= About this task =
Copy every line of the listing exactly.

= Available data =
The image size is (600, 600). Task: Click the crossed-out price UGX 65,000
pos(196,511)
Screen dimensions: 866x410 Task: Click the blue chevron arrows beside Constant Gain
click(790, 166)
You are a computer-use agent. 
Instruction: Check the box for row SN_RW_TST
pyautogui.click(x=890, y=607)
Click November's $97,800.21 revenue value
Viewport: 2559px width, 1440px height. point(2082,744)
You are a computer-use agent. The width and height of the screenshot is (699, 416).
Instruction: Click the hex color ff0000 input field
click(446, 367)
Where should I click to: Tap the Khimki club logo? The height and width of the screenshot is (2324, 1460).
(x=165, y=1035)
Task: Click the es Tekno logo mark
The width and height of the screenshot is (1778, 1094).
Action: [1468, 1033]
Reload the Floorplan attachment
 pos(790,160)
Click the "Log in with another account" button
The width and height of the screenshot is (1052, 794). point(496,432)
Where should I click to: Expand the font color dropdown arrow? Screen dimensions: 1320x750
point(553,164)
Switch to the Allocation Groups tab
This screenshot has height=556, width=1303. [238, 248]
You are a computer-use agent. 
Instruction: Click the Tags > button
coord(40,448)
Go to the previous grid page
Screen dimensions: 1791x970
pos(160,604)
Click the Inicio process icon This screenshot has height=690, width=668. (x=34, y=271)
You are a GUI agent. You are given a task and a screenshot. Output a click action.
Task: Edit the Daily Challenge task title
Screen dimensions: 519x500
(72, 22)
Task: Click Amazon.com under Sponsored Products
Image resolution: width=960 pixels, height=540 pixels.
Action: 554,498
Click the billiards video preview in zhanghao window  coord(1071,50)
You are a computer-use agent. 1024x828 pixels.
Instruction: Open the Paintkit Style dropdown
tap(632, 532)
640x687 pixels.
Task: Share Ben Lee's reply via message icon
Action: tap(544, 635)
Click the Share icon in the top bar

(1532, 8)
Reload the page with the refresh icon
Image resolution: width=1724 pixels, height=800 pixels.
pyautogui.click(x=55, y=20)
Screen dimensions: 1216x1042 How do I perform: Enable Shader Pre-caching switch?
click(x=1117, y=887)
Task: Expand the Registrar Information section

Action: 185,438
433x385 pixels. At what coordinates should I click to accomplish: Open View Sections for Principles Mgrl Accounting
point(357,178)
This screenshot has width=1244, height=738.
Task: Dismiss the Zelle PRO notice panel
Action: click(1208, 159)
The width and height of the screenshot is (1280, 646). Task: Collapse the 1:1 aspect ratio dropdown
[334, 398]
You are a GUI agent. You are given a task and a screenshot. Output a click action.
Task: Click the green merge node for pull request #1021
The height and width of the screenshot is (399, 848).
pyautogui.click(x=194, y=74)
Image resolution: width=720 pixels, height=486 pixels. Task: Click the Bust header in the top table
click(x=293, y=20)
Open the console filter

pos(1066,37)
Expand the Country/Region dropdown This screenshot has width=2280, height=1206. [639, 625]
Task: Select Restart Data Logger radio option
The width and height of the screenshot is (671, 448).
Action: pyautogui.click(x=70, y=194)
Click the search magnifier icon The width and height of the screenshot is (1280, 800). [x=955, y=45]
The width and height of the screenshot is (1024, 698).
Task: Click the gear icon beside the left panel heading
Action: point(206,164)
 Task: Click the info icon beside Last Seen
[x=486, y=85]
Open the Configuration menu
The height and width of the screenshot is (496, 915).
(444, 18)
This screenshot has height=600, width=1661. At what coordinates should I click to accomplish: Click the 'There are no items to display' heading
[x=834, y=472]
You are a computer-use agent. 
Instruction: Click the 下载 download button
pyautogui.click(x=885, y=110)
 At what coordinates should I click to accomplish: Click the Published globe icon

= Reply to the exercise =
The image size is (600, 600). Task: Click the crossed-out price UGX 65,000
pos(196,511)
Screen dimensions: 866x410 Task: Click the blue chevron arrows beside Constant Gain
click(790, 166)
You are a computer-use agent. 
Instruction: Check the box for row SN_RW_TST
pyautogui.click(x=890, y=607)
Click November's $97,800.21 revenue value
Viewport: 2559px width, 1440px height. point(2082,744)
You are a computer-use agent. The width and height of the screenshot is (699, 416).
Instruction: Click the hex color ff0000 input field
click(446, 367)
Where should I click to: Tap the Khimki club logo? The height and width of the screenshot is (2324, 1460).
(x=165, y=1035)
Task: Click the es Tekno logo mark
The width and height of the screenshot is (1778, 1094).
Action: [1468, 1033]
Reload the Floorplan attachment
 pos(790,160)
Click the "Log in with another account" button
The width and height of the screenshot is (1052, 794). point(496,432)
Where should I click to: Expand the font color dropdown arrow? Screen dimensions: 1320x750
point(553,164)
Switch to the Allocation Groups tab
This screenshot has height=556, width=1303. [238, 248]
You are a computer-use agent. 
Instruction: Click the Tags > button
coord(40,448)
Go to the previous grid page
Screen dimensions: 1791x970
pos(160,604)
Click the Inicio process icon This screenshot has height=690, width=668. (x=34, y=271)
You are a GUI agent. You are given a task and a screenshot. Output a click action.
Task: Edit the Daily Challenge task title
Screen dimensions: 519x500
(72, 22)
Task: Click Amazon.com under Sponsored Products
Image resolution: width=960 pixels, height=540 pixels.
Action: 554,498
Click the billiards video preview in zhanghao window  coord(1071,50)
You are a computer-use agent. 1024x828 pixels.
Instruction: Open the Paintkit Style dropdown
tap(632, 532)
640x687 pixels.
Task: Share Ben Lee's reply via message icon
Action: tap(544, 635)
Click the Share icon in the top bar

(1532, 8)
Reload the page with the refresh icon
Image resolution: width=1724 pixels, height=800 pixels.
pyautogui.click(x=55, y=20)
Screen dimensions: 1216x1042 How do I perform: Enable Shader Pre-caching switch?
click(x=1117, y=887)
Task: Expand the Registrar Information section

Action: 185,438
433x385 pixels. At what coordinates should I click to accomplish: Open View Sections for Principles Mgrl Accounting
point(357,178)
This screenshot has width=1244, height=738.
Task: Dismiss the Zelle PRO notice panel
Action: click(1208, 159)
The width and height of the screenshot is (1280, 646). Task: Collapse the 1:1 aspect ratio dropdown
[334, 398]
You are a GUI agent. You are given a task and a screenshot. Output a click action.
Task: Click the green merge node for pull request #1021
The height and width of the screenshot is (399, 848).
pyautogui.click(x=194, y=74)
Image resolution: width=720 pixels, height=486 pixels. Task: Click the Bust header in the top table
click(x=293, y=20)
Open the console filter

pos(1066,37)
Expand the Country/Region dropdown This screenshot has width=2280, height=1206. [639, 625]
Task: Select Restart Data Logger radio option
The width and height of the screenshot is (671, 448).
Action: pyautogui.click(x=70, y=194)
Click the search magnifier icon The width and height of the screenshot is (1280, 800). [x=955, y=45]
The width and height of the screenshot is (1024, 698).
Task: Click the gear icon beside the left panel heading
Action: point(206,164)
 Task: Click the info icon beside Last Seen
[x=486, y=85]
Open the Configuration menu
The height and width of the screenshot is (496, 915).
(444, 18)
This screenshot has height=600, width=1661. At what coordinates should I click to accomplish: Click the 'There are no items to display' heading
[x=834, y=472]
You are a computer-use agent. 
Instruction: Click the 下载 download button
pyautogui.click(x=885, y=110)
 At what coordinates should I click to accomplish: Click the Published globe icon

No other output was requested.